Casey waved and half smiled, not looking directly at any of them.
Nina lacked the energy to ease them all into it. She had spent so much of her young life being tactful and gentle and making things OK. But Nina couldn’t fix everything, could she? For fuck’s sake. “She’s probably our sister.”
Everyone was surprised, but it was Jay who spoke up. “What the hell are you talking about?”
Mick ignored Jay’s incredulity. “Casey?” Mick said to the girl.
“Care to fill me in here, hun?”
Casey began searching for the words. But Nina jumped in and Casey felt taken care of, like she was being wrapped up in a soft blanket.

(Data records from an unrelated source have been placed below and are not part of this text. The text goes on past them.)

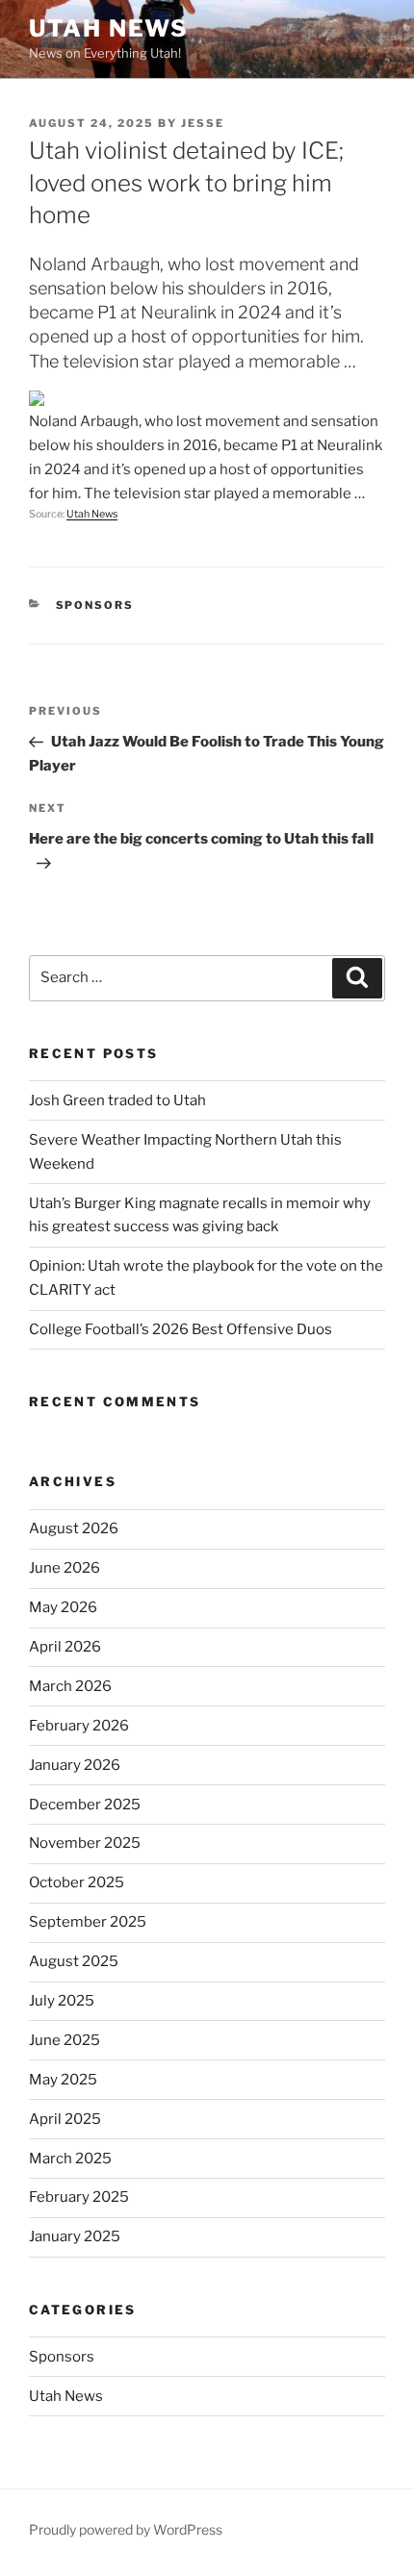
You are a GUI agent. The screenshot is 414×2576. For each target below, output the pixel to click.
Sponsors (95, 605)
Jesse (202, 123)
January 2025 (74, 2236)
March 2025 (70, 2158)
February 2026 (79, 1725)
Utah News (109, 28)
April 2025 (65, 2119)
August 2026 (73, 1528)
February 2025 (79, 2197)
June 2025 (64, 2040)
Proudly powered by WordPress (125, 2529)
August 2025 (73, 1961)
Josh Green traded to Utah (117, 1100)
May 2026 (63, 1607)
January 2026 (74, 1765)
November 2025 (85, 1843)
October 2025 (76, 1882)
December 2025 (85, 1804)
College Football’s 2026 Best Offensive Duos (180, 1329)
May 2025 (63, 2079)
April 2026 (65, 1646)
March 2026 (70, 1686)
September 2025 (87, 1922)
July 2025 (61, 2000)
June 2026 (64, 1568)
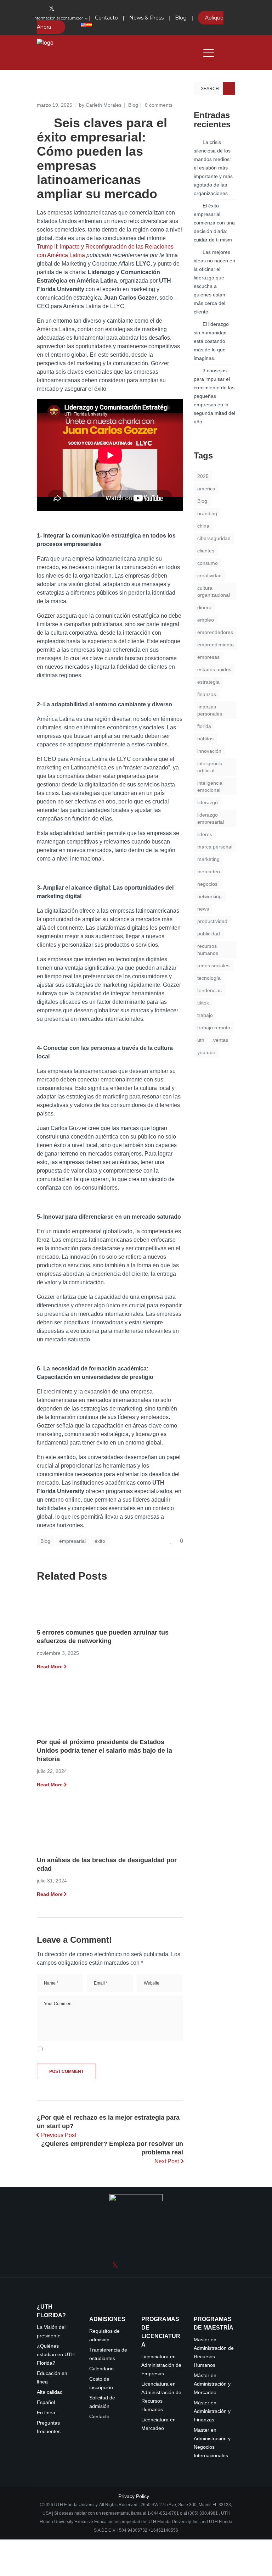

“She was adopted in 1965,” Nina said. “She was raised by the Greens family in Rancho Cucamonga.”
Nina nudged Casey and put her hand out. Casey handed her the photograph of her mother.
“This is her mom,” Nina said. “I mean, her birth mother. You can see on the back, someone wrote a note that you are her father.”
Hearing the phrase birth mother gave Hud the very strong instinct to stand up and sit next to Casey. He had so many things he wanted to ask her.
Nina offered Mick the photo and Mick took it from her hands gently, as if he was reluctant to touch it. He looked at it, front and back.
“Her name was …” Nina realized she had forgotten. “What was her name?”
Casey found her voice. “Monica Ridgemore,” she said, and it really sank in that she was talking to Mick Riva. One of the most famous men in the world. A man she’d seen on billboards and on TV her entire life. “She would have been eighteen. Apparently, she told people that she was carrying Mick Riva’s baby. Your baby.”